## Work item
In the passage below about Kesey's friends, what did Kenneth Babbs major in at Miami University?

Document excerpt Start Marker

One of Kesey's old friends, Kenneth Babbs, showed up, just back from Vietnam, where he had been a captain in the Marines, flying helicopters. Babbs had graduated magna cum laude from Miami University, majoring in English. He had also been a great athlete. He entered the creative-writing program at Stanford, where Kesey met him. Babbs was tall, powerful, a very Rabelaisian creature. Back from the wars, he came on like a great hearty grizzly bear roaring a cosmic laugh. Sometimes he would wear a flight suit for days at a time, no matter where he was,
come fly with me.
And Babbs was capable of some wild flights. He gave the Kesey colony much of its new style … Yes. He introduced the idea of the
pranks
, great public put-ons they could perform …
And Mike Hagen arrived. Hagen was a fellow Kesey had known in Oregon, good-looking, soft-spoken, well-mannered, from a good family, fairly rich, the kind of kid daddies smile over as he takes their teenage daughter out on her first date, Yup, I've raised her pretty damn well, if I do say so. No riffraff for my girl, just nice Christian boys who say Yes, sir, Yes, ma'am and comb their hair down with water on the comb. About ten minutes after
Hagen pulled into Kesey's, he had his Screw Shack built out back of the cabin, a lean-to banged together with old boards and decorated inside with carpet remnants, a mattress with an India-print coverlet, candles, sparkling little bijoux, a hi-fi speaker—for the delight and comfort of Hagen's Girls. Oh christ Hagen's Girls and the trouble they caused—Stark Naked, Anonymous—but they come later. Hagen was a benign but inspired con man in a sweet way. He had a special gift for haggling, bartering, hassling, and Hagen would turn up with his car crammed with gleaming tape-recorder equipment, movie equipment, microphones, speakers, amplifiers, even video-tape equipment, and the audio-visual level started rising around here—
Then one day, for example, one of Kesey's old Perry Lane friends, Gurney Norman, a writer, drove up for the weekend from Fort Ord, the Army camp, and brought along one of his Army friends, a 24-year-old first lieutenant in the infantry named Ron Bevirt. Bevirt put everybody off at first, because he looked totally Army. He was fat and sloppy-looking and had a particularly gross-looking Army crewcut and was totally unsophisticated. Bevirt, however, liked
them
and he kept coming on weekends and bringing a lot of food, which he enjoyed sharing with everybody, and he smiled and laughed a lot and people couldn't help but get to like him. By and by he was out of the Army and he came around all the time. He even started getting leaner and harder and his hair grew out until it was like Prince Valiant's, in the comic strip, and he was a pretty handsome guy and very much into the … pudding. By and by he became known as The Hassler and his real name vanished almost …
AND BY AND BY, OF COURSE, THE CITIZENS OF LA HONDA AND others would start wondering … what are the ninnies
doing
? How to tell it? But there was no way to tell them about the
experience
. You couldn't put it into words. The citizens always had the same fantasy, known as the pathology fantasy.

Document excerpt End Marker
Data provided Start Marker

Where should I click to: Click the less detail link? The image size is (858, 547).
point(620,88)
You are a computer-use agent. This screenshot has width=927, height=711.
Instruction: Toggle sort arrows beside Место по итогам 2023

Data provided End Marker

## Output below
English